Salvini forza la mano sul Ponte

La Lega alza i toni nella maggioranza, Giorgia Meloni rivendica di aver fin qui “concentrato le risorse sui redditi medio bassi” mentre con cadenza quotidiana Matteo Salvini rilancia lo stanziamento per il Ponte sullo Stretto

Nel calcolo per le coperture sono inclusi i 14 in deficit portati in dote dalla Nadef e i 2 che i ministeri hanno il mandato imperativo di tagliare. “Con la Nadef si certifica che la propaganda del Governo è finita da un pezzo”, attacca il leader del M5S Giuseppe Conte; per Elly Schlein il centrodestra “non riuscirà a mantenere le promesse che ha fatto”.

Per avviare i lavori basterebbero un centinaio di milioni in spesa corrente, il resto dovrebbe rientrare nel capitolo investimenti. Una fonte di Governo riferisce che alla fine sarà il titolare del Mef a decidere come procedere, visto che l’accordo fin qui era di utilizzare parte dei Fondi per lo sviluppo e la coesione di Sicilia e Calabria e poi risorse nazionali.

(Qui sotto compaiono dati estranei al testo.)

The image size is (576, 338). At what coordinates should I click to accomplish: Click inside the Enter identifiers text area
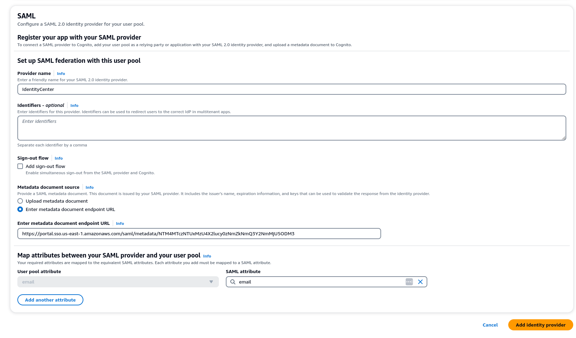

Giorgetti ha ribadito ai Ministri la necessità che tutti partecipino ai tagli previsti dalla spending review attesa per il 10 settembre: solo tre ministeri avrebbero rispettato quella scadenza, gli altri hanno una ventina di giorni di tempo, altrimenti, ha chiarito il Ministro, quando sarà l’ora sarà lui a procedere al posto loro, con l’obiettivo di risparmiare 2 miliardi di euro nel 2024.

“Mi avete fatto richieste per 82 miliardi”, ha inoltre contestato la premier ai ministri, evidenziando la sproporzione fra i desiderata e le risorse disponibili, poche e da indirizzare con attenzione. Il messaggio è quello di puntare a soluzioni concrete senza inseguire il consenso.